2. Identify how it stores K/V in the cache. Most use `DynamicCache` with `[batch, heads, seq, head_dim]`. MLA stores expanded K/V at `[batch, heads, seq, qk_dim]` and `[batch, heads, seq, v_dim]` separately because qk_dim != v_dim. For uniform-dim attention, the slicing in `_maybe_evict` simplifies.
3. Replace the `DeepseekV3Attention` class lookup in `install_kv_eviction` with the relevant class.

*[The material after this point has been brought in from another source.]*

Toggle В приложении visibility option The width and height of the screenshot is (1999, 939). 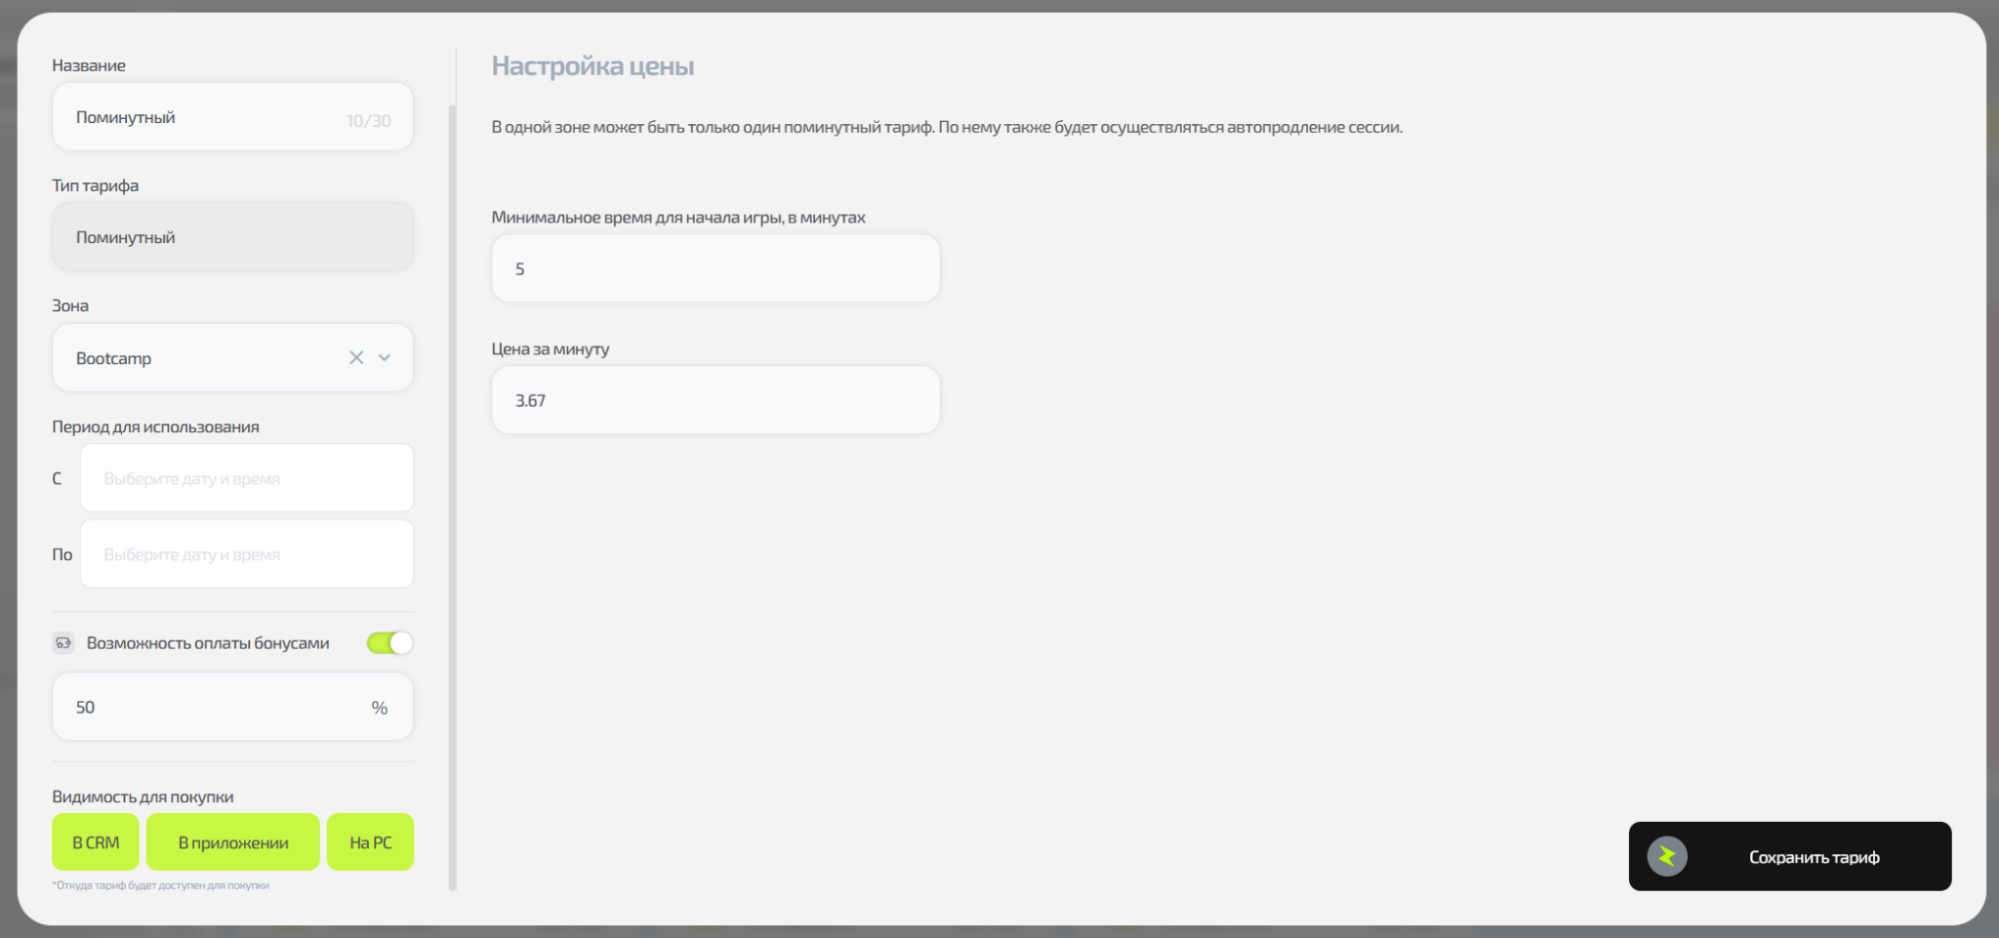pos(233,842)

4. Verify the attention probability tensor shape returned by the original forward; the score-accumulation code assumes `[batch, heads, q_len, k_len]`.
The H2O recipe itself does not need to change; only the cache management code does.
## Testing methodology
The smoke test in `src/kv_eviction_mla.py` exercises the eviction-decision logic on a `_FakeCache` that mirrors `DynamicCache`'s structure but skips the model. Real-model validation requires a GPU and a checkpoint. We recommend:
1. Run the smoke test (no GPU required) to verify the patch logic.
2. Patch a small DeepSeek/Kimi model (e.g., a 1B or 7B variant) and run a perplexity-sweep notebook on a public benchmark prompt set.
3. Run RULER 128K NIAH at your target budget. Compare to full-cache baseline.
4. Stress-test on your actual workload distribution.
A canonical RULER benchmark with this code is in the project roadmap.